Investors are eagerly waiting for the US Federal Reserve to announce its decision on interest rates later in the day, and European stocks continue to rise in preparation. The Stoxx 600 and Dax both increased by 0.5%, while London’s FTSE 100 gained 0.3%, and France’s Cac 40 rose by 0.7%. This follows an overnight rally on Wall Street, with the S&P 500 index rising 0.7% and Nasdaq Composite gaining 0.8%. The US consumer price data released shows a slowdown in headline inflation to a year-on-year rise of 4%. This reinforces the expectation that the Fed will keep interest rates steady on Wednesday. Mohit Kumar, Jefferies’ chief Europe financial economist, noted that the inflation report “did not provide the reason” to alter the Fed’s current view.

At present, markets project a 92% probability for the Fed to hold interest rates steady during its monetary policy meeting. However, Solita Marcelli, chief investment officer for the Americas at UBS Global Wealth Management, expects the policymakers to give a clear message to the markets that at least one more rate hike is possible at a later meeting. The US commerce department is also set to release its producer price index later in the day; economists polled by Reuters expect the growth in prices paid by businesses to have fallen to 1.5% year-on-year in May.

Meanwhile, the European Central Bank is expected to raise its deposit rate by another 0.25 percentage points at its meeting on Thursday, according to economists.
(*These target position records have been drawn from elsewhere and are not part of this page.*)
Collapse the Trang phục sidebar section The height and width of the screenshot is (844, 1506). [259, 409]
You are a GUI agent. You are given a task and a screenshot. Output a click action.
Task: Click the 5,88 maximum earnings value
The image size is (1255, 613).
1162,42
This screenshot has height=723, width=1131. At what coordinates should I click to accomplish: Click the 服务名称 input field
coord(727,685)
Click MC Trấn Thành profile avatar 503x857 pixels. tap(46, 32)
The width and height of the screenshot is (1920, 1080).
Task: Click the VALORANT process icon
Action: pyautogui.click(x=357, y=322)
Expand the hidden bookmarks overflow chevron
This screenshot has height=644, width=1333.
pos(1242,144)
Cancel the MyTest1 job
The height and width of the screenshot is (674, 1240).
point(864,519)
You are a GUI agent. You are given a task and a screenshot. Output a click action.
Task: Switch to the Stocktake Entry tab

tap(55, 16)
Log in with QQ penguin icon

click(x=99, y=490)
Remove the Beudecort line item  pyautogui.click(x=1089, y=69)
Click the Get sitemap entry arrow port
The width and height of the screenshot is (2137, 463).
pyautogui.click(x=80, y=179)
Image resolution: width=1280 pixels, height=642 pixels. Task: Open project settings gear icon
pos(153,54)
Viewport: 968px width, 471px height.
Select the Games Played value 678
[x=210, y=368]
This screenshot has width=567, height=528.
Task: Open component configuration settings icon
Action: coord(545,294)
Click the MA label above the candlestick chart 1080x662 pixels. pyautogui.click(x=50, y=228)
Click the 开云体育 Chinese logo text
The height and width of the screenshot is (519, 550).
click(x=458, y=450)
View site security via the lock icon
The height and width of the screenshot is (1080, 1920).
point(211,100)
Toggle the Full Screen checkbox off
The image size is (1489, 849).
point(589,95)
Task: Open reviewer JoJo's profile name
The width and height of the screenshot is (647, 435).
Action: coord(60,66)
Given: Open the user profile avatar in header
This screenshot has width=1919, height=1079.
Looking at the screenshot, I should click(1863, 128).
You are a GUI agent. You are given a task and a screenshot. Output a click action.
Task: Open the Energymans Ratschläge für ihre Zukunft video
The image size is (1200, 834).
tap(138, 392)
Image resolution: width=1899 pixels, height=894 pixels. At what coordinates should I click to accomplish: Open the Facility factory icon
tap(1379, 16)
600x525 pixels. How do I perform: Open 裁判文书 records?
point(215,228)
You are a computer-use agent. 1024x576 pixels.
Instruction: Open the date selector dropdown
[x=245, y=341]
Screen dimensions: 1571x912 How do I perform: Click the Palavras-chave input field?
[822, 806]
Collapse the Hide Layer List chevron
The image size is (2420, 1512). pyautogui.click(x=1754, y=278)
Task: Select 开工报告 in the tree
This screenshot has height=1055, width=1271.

In Asia, Japan’s benchmark Topix index increased by 1.3%, while China’s CSI 300 index remained flat, and Hong Kong’s Hang Seng index declined by 0.6% after China’s short-term lending rate was lowered by the People’s Bank of China. Analysts at Goldman Sachs anticipate this move could suggest the start of additional monetary policy easing, expecting the PBoC to cut its one-year medium-term lending facility rate on Thursday by 0.1 percentage points, which serves as the floor for China’s benchmark prime loan rate.